#### [Exercise prompt]
Range to output from the entries below: the line containing "Help [button] (100, 2568)" through the line containing "[Previous slide] (12, 124)". Set it down exactly, ends included, nothing else.

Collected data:
>>>>

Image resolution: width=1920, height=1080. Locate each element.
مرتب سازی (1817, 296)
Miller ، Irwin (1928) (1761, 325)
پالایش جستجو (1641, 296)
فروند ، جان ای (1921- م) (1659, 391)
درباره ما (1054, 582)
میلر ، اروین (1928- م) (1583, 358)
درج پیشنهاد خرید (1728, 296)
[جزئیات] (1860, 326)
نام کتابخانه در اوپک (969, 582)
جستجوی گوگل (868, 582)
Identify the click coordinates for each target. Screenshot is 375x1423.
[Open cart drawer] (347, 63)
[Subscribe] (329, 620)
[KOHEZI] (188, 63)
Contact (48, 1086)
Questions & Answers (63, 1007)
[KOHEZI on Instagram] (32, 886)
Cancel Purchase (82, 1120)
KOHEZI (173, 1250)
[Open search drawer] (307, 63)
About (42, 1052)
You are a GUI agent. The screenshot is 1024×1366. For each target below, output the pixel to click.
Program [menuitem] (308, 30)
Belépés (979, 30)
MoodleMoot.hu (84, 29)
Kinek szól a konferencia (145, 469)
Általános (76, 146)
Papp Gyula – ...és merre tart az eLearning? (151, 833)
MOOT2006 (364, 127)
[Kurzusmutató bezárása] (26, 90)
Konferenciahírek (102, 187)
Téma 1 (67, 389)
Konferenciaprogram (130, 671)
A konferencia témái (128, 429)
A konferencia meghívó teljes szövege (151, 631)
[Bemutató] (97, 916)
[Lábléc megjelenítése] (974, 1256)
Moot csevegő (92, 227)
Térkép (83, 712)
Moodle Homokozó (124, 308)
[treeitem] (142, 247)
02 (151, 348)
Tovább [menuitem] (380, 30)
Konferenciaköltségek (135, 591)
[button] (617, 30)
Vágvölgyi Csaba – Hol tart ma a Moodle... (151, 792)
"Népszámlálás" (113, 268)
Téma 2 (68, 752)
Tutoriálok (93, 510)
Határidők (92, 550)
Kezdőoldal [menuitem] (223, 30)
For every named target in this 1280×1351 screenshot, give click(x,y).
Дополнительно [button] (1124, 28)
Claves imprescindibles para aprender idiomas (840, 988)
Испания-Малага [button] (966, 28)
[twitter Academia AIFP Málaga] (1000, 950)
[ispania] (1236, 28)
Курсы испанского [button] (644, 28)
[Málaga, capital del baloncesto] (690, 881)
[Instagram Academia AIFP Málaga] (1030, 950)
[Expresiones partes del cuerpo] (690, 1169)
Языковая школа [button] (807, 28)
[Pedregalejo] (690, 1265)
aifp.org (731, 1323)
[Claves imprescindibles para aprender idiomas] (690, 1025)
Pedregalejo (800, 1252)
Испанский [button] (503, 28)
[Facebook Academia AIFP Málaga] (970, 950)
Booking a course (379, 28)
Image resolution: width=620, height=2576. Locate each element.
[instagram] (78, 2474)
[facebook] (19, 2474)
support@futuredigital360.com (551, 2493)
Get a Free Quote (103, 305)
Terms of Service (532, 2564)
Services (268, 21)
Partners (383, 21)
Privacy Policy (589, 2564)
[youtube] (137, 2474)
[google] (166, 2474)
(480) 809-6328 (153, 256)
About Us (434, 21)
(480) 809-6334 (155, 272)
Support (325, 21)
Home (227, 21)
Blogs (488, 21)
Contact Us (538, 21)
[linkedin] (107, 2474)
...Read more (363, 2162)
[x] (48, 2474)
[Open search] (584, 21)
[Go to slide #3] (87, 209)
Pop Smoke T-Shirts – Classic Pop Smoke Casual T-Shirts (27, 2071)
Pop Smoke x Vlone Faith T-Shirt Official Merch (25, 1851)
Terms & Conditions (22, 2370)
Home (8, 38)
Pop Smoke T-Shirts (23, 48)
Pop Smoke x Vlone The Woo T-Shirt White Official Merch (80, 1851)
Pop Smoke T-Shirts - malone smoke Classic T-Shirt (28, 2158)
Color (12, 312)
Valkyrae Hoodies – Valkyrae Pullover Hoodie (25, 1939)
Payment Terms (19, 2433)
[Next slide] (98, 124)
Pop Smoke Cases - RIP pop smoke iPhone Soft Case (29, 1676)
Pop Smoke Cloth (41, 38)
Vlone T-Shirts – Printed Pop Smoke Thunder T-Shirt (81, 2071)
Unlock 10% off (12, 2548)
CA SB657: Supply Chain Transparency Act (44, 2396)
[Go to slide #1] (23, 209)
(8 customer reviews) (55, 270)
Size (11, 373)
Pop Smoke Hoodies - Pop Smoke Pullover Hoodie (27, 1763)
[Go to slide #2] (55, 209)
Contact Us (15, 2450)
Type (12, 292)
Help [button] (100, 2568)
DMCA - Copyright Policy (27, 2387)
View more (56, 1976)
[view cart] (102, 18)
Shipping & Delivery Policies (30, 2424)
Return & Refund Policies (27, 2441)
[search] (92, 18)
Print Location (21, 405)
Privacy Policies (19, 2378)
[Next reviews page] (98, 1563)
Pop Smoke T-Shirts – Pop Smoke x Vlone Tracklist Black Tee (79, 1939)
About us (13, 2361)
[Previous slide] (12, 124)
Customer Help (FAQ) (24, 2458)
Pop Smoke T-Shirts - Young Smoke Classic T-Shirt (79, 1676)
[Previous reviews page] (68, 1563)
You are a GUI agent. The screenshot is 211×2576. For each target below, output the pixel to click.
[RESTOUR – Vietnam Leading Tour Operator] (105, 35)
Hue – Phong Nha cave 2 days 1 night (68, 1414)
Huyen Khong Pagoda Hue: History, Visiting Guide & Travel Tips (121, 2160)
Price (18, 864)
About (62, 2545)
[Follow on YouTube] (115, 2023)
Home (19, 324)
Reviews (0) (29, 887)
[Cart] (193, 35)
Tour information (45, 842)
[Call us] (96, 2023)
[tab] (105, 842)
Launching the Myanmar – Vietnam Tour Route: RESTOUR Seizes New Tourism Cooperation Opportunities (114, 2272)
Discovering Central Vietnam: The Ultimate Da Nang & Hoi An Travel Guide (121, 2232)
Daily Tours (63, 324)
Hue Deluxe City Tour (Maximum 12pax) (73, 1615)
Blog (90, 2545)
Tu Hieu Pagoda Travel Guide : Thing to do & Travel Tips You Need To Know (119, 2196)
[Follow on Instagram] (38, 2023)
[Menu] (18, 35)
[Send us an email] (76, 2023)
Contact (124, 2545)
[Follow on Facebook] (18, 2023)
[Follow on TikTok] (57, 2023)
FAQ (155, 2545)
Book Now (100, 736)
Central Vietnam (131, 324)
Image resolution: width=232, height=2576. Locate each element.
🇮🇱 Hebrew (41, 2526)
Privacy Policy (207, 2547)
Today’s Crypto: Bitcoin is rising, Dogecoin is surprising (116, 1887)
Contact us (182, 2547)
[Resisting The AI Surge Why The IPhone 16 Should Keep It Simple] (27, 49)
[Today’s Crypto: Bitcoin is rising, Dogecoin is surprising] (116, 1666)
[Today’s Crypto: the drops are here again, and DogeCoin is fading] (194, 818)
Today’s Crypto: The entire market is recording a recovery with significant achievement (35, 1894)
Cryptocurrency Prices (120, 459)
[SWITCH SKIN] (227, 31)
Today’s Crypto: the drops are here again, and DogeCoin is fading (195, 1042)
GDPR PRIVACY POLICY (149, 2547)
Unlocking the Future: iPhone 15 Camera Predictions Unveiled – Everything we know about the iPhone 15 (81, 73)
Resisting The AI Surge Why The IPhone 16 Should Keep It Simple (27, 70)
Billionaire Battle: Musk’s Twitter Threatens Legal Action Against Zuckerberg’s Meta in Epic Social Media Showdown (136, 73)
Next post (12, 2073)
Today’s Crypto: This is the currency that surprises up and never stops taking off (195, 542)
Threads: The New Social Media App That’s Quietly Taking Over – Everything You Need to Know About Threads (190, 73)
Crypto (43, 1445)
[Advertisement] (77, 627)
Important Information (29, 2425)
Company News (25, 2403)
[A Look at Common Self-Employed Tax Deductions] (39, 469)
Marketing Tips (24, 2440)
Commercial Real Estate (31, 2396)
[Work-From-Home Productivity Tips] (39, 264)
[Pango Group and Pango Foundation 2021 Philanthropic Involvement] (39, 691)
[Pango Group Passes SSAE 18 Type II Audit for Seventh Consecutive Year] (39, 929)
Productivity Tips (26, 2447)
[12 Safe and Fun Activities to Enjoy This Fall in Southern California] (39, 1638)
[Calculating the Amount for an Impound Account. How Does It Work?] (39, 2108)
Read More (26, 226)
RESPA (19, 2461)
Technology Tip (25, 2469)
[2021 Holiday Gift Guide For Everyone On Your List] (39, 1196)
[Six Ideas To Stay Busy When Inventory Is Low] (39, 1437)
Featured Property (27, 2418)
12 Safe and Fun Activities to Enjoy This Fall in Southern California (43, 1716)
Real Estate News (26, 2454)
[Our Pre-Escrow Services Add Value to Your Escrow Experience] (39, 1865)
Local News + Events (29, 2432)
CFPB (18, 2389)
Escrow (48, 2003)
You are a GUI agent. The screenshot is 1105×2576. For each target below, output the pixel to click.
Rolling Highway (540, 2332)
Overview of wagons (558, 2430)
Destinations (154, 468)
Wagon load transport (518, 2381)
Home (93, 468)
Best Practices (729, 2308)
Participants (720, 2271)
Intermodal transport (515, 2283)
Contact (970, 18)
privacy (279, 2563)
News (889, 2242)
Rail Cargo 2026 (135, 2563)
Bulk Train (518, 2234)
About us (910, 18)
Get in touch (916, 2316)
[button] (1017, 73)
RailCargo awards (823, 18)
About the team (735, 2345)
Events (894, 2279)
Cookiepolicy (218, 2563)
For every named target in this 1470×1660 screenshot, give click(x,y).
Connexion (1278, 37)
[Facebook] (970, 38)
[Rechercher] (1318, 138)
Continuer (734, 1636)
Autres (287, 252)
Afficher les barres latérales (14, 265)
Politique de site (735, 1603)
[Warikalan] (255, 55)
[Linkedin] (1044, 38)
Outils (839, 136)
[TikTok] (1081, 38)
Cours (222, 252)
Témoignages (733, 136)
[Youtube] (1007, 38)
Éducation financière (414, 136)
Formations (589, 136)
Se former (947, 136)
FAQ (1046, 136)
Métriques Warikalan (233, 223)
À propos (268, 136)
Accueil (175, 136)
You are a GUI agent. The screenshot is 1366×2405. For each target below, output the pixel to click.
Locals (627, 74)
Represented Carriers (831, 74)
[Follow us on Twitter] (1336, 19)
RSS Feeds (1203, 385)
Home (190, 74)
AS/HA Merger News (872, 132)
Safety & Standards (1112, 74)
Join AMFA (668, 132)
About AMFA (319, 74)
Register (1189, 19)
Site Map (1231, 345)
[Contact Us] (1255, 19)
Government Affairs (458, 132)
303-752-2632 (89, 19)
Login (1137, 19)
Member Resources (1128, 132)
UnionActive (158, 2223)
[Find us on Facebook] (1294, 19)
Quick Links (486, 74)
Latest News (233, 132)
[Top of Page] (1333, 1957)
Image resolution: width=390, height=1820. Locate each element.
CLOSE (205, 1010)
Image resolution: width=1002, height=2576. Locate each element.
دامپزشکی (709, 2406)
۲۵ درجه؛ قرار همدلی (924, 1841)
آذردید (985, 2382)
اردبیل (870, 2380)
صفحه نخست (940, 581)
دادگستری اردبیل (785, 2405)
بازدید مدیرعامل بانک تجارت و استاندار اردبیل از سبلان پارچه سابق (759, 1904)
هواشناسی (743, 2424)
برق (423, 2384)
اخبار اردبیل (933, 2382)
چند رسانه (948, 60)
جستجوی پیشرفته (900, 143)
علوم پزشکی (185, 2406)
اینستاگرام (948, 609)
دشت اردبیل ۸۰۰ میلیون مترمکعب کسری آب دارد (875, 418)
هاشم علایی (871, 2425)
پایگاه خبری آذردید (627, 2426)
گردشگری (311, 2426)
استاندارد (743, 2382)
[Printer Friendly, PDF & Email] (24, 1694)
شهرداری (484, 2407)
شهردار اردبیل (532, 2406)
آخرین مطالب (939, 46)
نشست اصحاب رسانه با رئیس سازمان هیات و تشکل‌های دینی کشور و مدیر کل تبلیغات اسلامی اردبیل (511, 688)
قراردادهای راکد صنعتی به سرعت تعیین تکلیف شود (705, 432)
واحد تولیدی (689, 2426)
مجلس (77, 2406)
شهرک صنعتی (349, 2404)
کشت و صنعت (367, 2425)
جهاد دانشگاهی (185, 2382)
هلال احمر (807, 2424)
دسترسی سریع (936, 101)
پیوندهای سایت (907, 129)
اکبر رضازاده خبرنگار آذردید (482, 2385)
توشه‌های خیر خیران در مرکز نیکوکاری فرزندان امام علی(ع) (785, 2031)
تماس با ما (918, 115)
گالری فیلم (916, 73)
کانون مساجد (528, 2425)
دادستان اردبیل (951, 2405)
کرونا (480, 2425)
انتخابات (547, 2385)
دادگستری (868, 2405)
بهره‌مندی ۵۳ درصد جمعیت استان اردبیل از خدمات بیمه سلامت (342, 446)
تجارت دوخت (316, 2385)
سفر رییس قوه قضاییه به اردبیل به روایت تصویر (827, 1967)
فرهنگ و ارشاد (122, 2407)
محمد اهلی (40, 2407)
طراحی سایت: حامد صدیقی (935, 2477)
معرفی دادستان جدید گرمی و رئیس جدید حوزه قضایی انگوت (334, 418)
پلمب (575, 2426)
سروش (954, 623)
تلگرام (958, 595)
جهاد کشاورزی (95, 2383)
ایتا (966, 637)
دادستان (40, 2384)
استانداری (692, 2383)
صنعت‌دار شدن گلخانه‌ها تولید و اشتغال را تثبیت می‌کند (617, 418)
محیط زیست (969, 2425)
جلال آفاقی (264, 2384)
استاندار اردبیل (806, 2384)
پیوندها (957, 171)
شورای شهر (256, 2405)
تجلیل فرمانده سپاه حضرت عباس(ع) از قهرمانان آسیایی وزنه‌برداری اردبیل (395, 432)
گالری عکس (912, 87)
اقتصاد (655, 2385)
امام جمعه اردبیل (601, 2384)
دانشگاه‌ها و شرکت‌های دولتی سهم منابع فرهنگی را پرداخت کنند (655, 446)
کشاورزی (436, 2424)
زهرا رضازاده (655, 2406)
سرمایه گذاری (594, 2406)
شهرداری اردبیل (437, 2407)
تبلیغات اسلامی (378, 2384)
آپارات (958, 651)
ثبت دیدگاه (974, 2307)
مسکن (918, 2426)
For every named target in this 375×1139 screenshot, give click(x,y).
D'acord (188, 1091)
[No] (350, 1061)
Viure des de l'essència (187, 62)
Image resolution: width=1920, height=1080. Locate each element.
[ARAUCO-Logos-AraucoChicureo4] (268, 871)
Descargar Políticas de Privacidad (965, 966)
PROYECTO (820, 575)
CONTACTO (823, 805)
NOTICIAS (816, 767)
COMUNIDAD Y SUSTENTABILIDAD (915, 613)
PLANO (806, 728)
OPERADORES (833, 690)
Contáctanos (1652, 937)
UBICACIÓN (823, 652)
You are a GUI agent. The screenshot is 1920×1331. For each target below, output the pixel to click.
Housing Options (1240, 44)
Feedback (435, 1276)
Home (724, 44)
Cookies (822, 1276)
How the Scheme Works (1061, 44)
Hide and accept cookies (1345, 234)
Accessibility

<<<<

#### [Output below]
Help [button] (100, 2568)
DMCA - Copyright Policy (27, 2387)
View more (56, 1976)
[view cart] (102, 18)
Shipping & Delivery Policies (30, 2424)
Return & Refund Policies (27, 2441)
[search] (92, 18)
Print Location (21, 405)
Privacy Policies (19, 2378)
[Next reviews page] (98, 1563)
Pop Smoke T-Shirts – Pop Smoke x Vlone Tracklist Black Tee (79, 1939)
About us (13, 2361)
[Previous slide] (12, 124)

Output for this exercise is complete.